10 Herbs You Can Grow Indoors Year-Round

Keep these on a kitchen windowsill to up your dinner-making game.

Add that just-picked taste to your meals — even when snow is drifting up against the kitchen window — by growing herbs indoors all year long. You won’t even need special lights because these plants fare just fine in a bright window.

Basil

Start basil from seeds and place the pots in a south-facing window; it likes lots of sun and warmth.

Bay

It’s a perennial that does best using the container gardening method. Place the pot in an east- or west-facing window, but be sure it does not get crowded. Bay needs air circulation to remain healthy.

Chervil

Start chervil seeds in late summer. This herb, also called French parsley, grows well in low light but needs temperatures between 65 degrees and 70 degrees to thrive.

Chives

At the end of growing season, dig up a clump of chives from your garden and replant it in a pot. Leave the pot outside until the leaves die back. In early winter, move the pot to your coolest indoor spot (like your basement) for a few days. Then place it in your brightest window.

Oregano

Your best bet is to start with a tip that has been cut from an outdoor oregano plant. Once you’ve then planted that tip in a pot, place it in a south-facing window.

Parsley

You can start parsley from seeds or dig up a clump from your garden at the end of the season. Parsley likes full sun, but will grow slowly in an east- or west-facing window.

Rosemary

Start with a cutting of rosemary and keep it in a moist soilless mix until it roots. It grows best in a south-facing window. Expect your kitchen to smell fresh throughout the cooler seasons thanks to the pungent scent of this herb — it acts like a natural air freshener!

Sage

Take a tip that cut from an outdoor plant to start an indoor sage plant.

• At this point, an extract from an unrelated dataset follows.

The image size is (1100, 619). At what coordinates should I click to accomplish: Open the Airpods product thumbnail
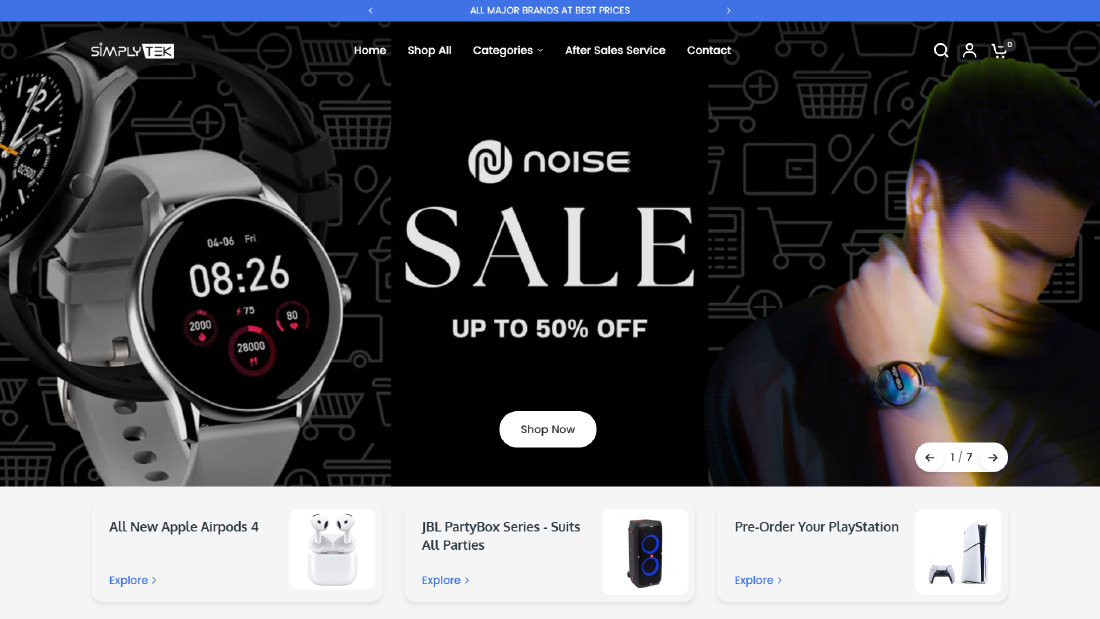click(333, 550)
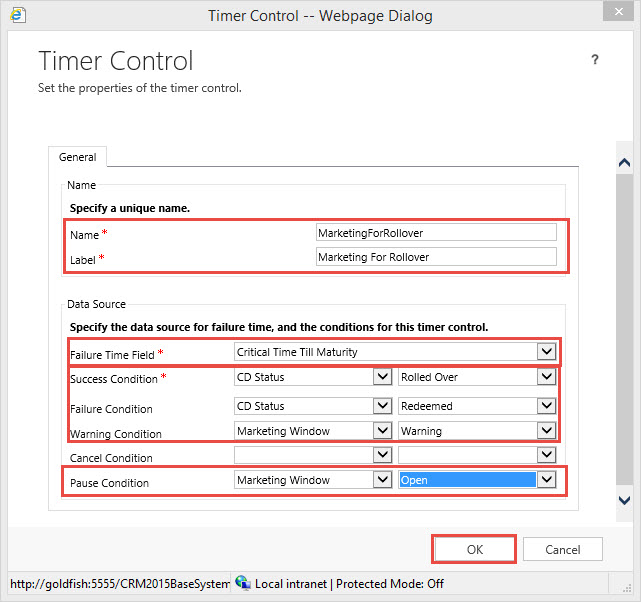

It tolerates dry, indoor air well, but it needs the strong sun from a south-facing window.

Tarragon

A dormant period in late fall or early winter is essential for tarragon to grow indoors. Pot a mature plant from your outdoor garden and leave it outside until the leaves die back. Bring it to your coolest indoor spot for a few days, then place it in a south-facing window for as much sun as possible. Feed well with a liquid fertilizer.

Thyme

You can start thyme indoors by either rooting a soft tip that cut from an outdoor plant or digging up and repotting the entire thing. Thyme likes full sun but will grow in an east- or west-facing window.